Zen in the midst of chaos

It's been said that you've got to be careful what you wish for.
Having had my passport stamped upon arriving in the UK I looked at a few last empty pages and wished to get another stamp or two before the upcoming expiration date. Later in the week I borrowed a book from a friend to take on the road, knowing I wouldn't have time to finish it, but wishing I did.
Well now thanks to all flights in Europe being grounded due to the volcanic ash, I've been frantically journeying from train station to train station, finding plenty of time to finish the book and even earning another stamp upon leaving the UK and going into France. Be careful what you wish for!

It was quite a hectic day and a total thirty hours of straight travel. Dozens of failed calls to the airlines, hundreds of people waiting in line to purchase the few remaining train tickets, running from station to station in London, staying up all night in Paris to be the first to purchase the next connection...it's been insane and adventurous and frustrating and comedic all at the same time. As with all adventures, it's much more entertaining looking back and sharing the story with friends. But when you're in the thick of it, it's tough not to throw your arms in the air and give up all hope. At times like this, you've got to find a little gem of happiness to hang onto.

Luckily, the book - "Magic Matters" by Robert Neale - has been wonderful company. In particular, there was a trick accompanied by a Zen Buddhist tale that I share with you now with pleasure:

Retold from Zen Buddhism, Mount Vernon, NY: Peter Pauper Press, 1959, page 61 and read in Magic Matters, Canada: The Theory and Art of Magic Press, 2009, page 112.

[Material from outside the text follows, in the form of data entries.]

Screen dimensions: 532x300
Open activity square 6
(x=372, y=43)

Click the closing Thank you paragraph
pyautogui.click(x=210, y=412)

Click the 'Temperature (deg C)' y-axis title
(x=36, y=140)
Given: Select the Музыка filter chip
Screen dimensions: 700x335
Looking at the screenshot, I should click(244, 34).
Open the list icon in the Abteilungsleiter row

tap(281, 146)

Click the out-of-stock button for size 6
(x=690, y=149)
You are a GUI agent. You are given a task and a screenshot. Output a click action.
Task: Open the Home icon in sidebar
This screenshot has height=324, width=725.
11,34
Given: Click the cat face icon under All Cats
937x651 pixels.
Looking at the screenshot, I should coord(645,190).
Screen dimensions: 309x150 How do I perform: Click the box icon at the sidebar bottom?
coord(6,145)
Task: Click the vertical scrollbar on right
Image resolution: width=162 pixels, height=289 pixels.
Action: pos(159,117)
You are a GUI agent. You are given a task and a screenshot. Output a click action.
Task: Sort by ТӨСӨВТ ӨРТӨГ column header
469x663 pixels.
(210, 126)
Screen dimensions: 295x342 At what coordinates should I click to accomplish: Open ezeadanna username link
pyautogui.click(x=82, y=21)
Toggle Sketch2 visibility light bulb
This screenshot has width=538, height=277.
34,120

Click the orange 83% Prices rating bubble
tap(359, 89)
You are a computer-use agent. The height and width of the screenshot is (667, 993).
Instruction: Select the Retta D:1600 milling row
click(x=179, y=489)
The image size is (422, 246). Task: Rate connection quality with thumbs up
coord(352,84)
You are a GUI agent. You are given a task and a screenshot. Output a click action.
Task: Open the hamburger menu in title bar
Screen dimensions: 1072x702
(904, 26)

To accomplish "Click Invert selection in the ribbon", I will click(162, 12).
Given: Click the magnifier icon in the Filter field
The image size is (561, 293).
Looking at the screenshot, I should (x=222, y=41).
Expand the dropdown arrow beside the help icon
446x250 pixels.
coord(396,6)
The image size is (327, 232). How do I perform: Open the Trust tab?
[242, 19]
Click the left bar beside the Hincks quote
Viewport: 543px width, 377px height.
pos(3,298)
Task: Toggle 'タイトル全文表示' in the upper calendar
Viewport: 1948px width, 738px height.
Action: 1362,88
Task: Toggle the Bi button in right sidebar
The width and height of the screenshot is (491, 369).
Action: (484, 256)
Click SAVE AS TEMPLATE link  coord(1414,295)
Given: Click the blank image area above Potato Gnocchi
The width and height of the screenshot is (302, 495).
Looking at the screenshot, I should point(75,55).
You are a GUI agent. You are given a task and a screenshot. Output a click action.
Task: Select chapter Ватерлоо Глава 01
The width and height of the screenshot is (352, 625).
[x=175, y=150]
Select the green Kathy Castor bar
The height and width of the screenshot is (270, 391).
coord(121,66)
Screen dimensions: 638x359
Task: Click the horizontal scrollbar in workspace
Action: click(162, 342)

A traveler was fleeing a tiger. He ran until he came to the edge of a cliff. There he caught hold of a thick vine and swung himself over the edge.

Above him the tiger snarled. Below him he heard another snarl. He looked down and saw a second tiger peering up at him. The vine suspended him midway between two tigers!

Two mice began to gnaw at the vine. He could see that they would eat through it very quickly. Then in front of him on the cliff side he saw a luscious bunch of grapes. Holding on to the vine with one hand, he reached over and picked a grape with the other.

How delicious!


  1. Fantastic Post, I really love that quotation. Delicious!

  2. nice. somehow, this is the opposite of "sour grapes."